• [Exercise passage]:
# # # # #
He bought Dad's homestead,
and then he homesteaded 160.
Then your dad then
moved up here?
Or did he buy a piece,
or did he re-homestead?
JAKE PFISTERER: No, he
bought this off of Faler.
INTERVIEWER 2: Which
Faler was that?
INTERVIEWER 1: And this is Lynn.
JAKE PFISTERER: Oh gee,
I think about 1910.
INTERVIEWER 1: So you were
born three years later,
after he was up here, then.
How did your ranch grow?
In other words, so
he now had 160 acres.
What else did you buy then?
At that time, did
he get a 320, a 480?
How did your ranch grow?
JAKE PFISTERER:
Well, at that time,
Arthur Faler's
mother also had a--
she had 196 acre desert claim.
And he bought it and Arthur's
160 at the same time.
INTERVIEWER 1: Now where
was the desert claim?
Is that up toward their highway,
or down toward the post office?
JAKE PFISTERER: Well, I think
it was down in the valley,
because Arthur's had his
buildings just up there,
just about where the gravel pit
is across from our meadow now.
# # # # #
In the interview excerpt, how many acres was the desert claim that Arthur Faler's mother held?

• [Data shown]:
# # # # #
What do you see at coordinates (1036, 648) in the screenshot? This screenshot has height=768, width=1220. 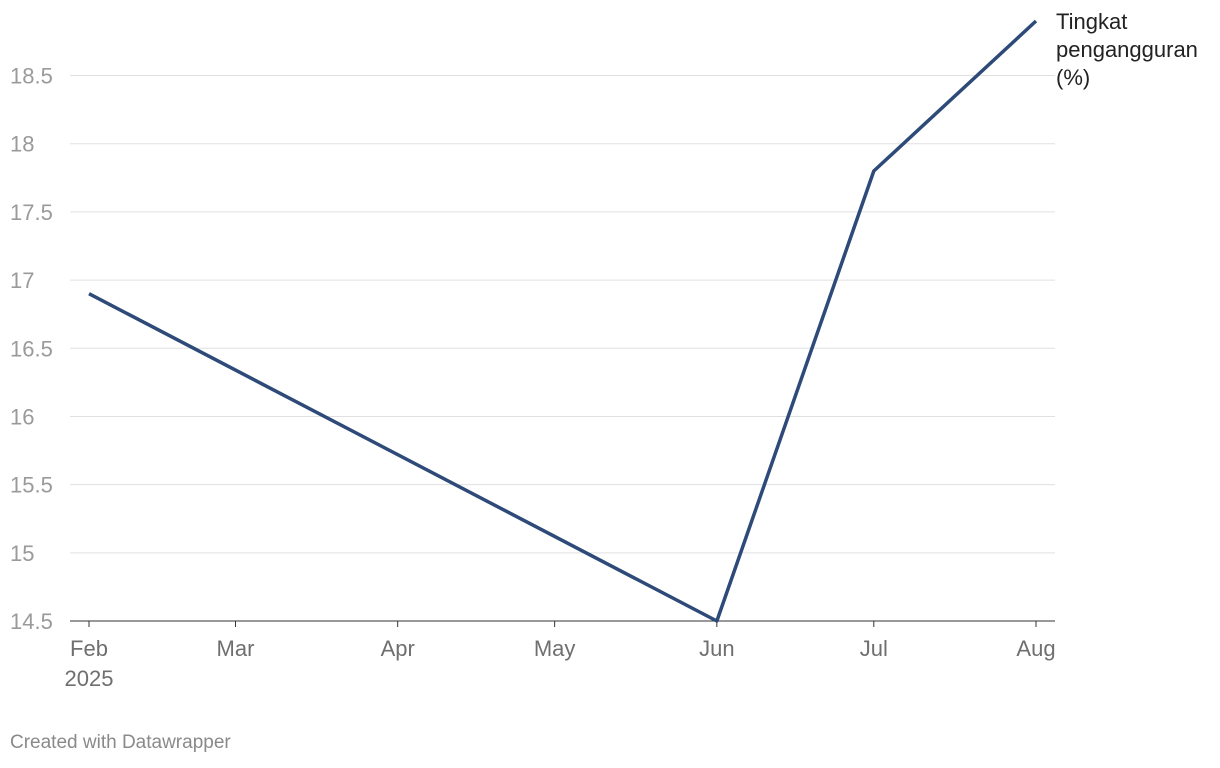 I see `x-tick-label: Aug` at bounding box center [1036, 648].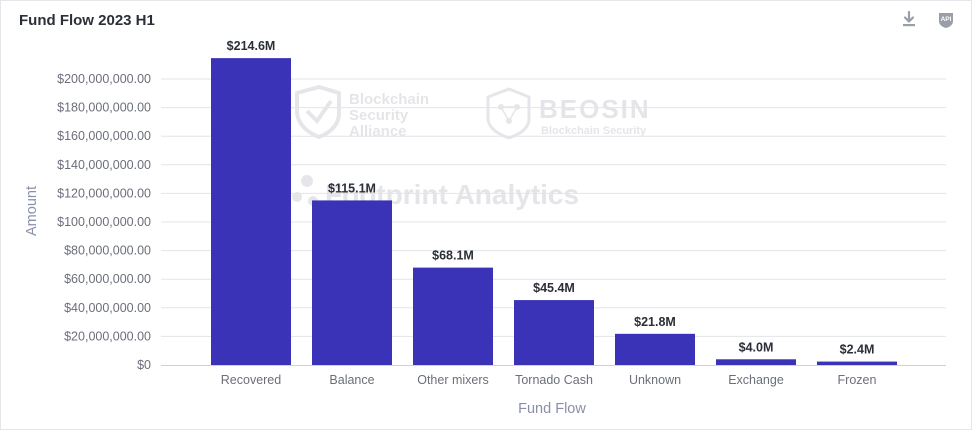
# # # # #
• [Exercise answer]: 196 acres.